▶ [Brief]
Your answer should be every line of the entries that has the string "screenshot" in it.

Extracted data entries:
::::::

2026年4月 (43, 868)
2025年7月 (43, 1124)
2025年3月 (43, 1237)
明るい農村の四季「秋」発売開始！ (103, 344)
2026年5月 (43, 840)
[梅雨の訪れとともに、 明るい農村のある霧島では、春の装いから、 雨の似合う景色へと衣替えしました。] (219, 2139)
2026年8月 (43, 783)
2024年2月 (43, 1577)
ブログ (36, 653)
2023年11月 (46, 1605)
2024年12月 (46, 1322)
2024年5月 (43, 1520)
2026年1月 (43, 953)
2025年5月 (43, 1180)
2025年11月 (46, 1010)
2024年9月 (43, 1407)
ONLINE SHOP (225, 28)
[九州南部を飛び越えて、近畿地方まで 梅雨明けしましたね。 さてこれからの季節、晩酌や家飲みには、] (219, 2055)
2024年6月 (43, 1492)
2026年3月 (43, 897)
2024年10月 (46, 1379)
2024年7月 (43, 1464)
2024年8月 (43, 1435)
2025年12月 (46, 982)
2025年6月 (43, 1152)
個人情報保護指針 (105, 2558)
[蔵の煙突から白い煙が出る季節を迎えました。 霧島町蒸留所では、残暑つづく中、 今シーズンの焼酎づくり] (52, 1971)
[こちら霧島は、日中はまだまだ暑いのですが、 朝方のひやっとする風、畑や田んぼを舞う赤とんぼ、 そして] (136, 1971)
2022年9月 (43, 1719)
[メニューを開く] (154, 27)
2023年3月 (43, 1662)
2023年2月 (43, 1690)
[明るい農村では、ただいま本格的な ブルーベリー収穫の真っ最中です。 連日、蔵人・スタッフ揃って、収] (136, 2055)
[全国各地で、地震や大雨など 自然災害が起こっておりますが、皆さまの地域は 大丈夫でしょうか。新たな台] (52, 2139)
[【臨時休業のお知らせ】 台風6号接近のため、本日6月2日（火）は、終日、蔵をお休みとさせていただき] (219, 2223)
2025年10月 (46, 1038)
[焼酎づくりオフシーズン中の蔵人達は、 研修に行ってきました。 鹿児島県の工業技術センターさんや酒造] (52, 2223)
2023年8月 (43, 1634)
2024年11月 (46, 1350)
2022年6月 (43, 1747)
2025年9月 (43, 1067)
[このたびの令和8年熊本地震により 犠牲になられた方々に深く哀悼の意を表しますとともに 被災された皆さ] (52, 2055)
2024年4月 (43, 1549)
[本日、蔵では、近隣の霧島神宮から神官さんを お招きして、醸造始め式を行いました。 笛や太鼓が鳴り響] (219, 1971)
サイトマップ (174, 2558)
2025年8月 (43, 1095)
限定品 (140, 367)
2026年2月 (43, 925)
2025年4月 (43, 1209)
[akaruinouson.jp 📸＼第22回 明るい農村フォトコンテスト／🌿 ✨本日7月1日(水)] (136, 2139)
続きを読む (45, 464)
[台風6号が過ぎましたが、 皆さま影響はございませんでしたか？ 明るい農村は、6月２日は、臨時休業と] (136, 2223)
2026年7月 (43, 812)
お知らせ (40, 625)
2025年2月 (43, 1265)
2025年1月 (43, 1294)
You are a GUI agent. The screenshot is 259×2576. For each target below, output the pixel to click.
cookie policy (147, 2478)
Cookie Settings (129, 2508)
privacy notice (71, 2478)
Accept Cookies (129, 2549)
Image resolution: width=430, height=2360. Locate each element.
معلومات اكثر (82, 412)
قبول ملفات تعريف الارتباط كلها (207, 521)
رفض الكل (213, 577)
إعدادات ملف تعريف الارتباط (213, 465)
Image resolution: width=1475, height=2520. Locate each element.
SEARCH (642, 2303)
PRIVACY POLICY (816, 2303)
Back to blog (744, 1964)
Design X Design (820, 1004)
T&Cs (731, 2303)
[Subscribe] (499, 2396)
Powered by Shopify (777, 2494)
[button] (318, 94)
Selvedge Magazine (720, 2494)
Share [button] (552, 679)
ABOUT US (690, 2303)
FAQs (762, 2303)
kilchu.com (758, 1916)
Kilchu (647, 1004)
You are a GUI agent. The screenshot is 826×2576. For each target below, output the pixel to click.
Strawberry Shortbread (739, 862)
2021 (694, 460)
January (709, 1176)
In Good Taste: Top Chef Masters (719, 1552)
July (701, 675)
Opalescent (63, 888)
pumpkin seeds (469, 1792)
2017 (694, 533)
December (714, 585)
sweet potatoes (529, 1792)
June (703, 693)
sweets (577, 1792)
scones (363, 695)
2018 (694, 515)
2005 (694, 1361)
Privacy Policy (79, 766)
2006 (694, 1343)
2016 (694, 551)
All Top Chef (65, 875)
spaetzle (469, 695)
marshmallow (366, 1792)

::::::

▶ [Solution for this task]
You are a GUI agent. The screenshot is 259×2576. For each target below, output the pixel to click.
You are a GUI agent. The screenshot is 826×2576. For each target below, output the pixel to click.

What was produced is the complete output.